Storage space is at a premium.Photo by Jordan Golson

This is what owning a supercar (or borrowing one for the weekend, in my case) is all about. Except the paint job was so outrageously unique that nearly everyone thought it was a really good wrap, or temporary vinyl covering. It costs a lot of money to have Lamborghini paint their car in such a way that it convinces people that you put a wrap on your car. And then you get to explain that no, it's not a wrap, it's paint and here let me show you this sticker under the hood that proves it's an original factory paint job. There aren't many cars that could get me going about the paint for hundreds of words, but here we are.

This was my second Huracán, and the first was wildly uncomfortable. A friend that I gave a ride to still talks about how awful it was, and that was five years ago. I wasn't sure if it was because of the car or because of the seats — but it was a little bit of both. That one had the most hardcore racing seats Lambo offers fitted to it, while this one has the mid-tier Sport Seat ($7,500). They're fairly comfortable, as sports car seats go, and are manually adjustable which is good for racing but I might skip them and get the "base" comfort seats instead unless you're going racing, in which case go for the uncomfortable race chairs.

Enough about the look; now on to that 610-horsepower V10. I'm not usually one to get emotional about the good old days, but there is something really special about a giant naturally aspirated engine that's going to be lost from the world soon due to new engine and fuel economy regulations, not to mention the advancement of technology.
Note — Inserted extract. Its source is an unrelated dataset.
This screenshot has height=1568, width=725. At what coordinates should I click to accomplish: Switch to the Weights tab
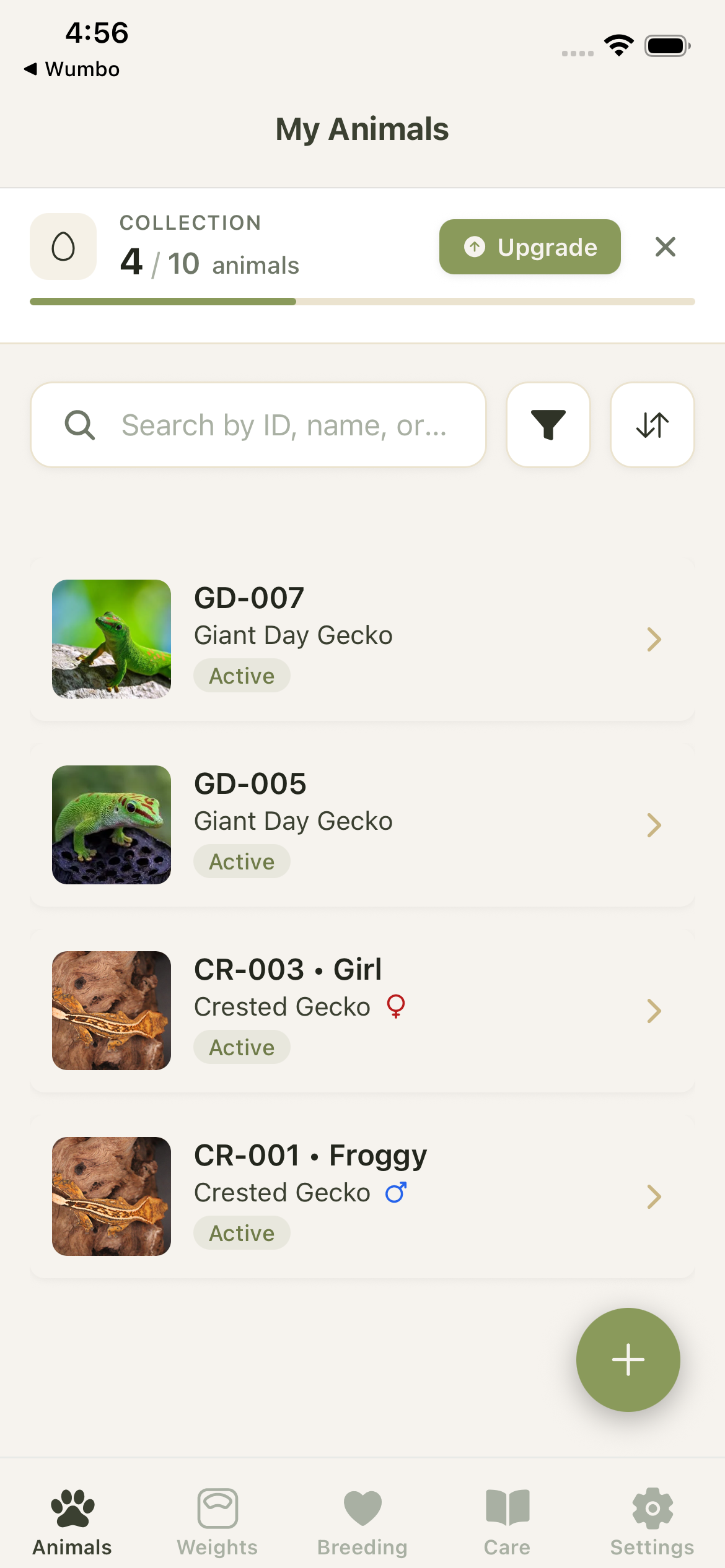point(218,1521)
The engine fires up with a ferocious bark that rattles the soul like a bolt of lightning and happily revs to terrifying heights with the slightest twitch of the throttle. The start button, hidden beneath an absurdly wonderful red missile-launcher-esque protective cover, might as well inject dopamine directly into your brain in such prodigious amounts as to make you forget about the pandemic, the fact that Trump isn't President or that he ever was (your choice), and that Tom Brady has seven Super Bowl rings and you don't.

And that's before you aim that Viola Mel nose at the nearest interstate on-ramp and punch it, Chewie.

Troubles forgotten. Smile affixed. Life ain't so bad.

At least until you have to slow down because you're well into triple digits and you haven't even merged onto the highway yet. Still. It's a good day.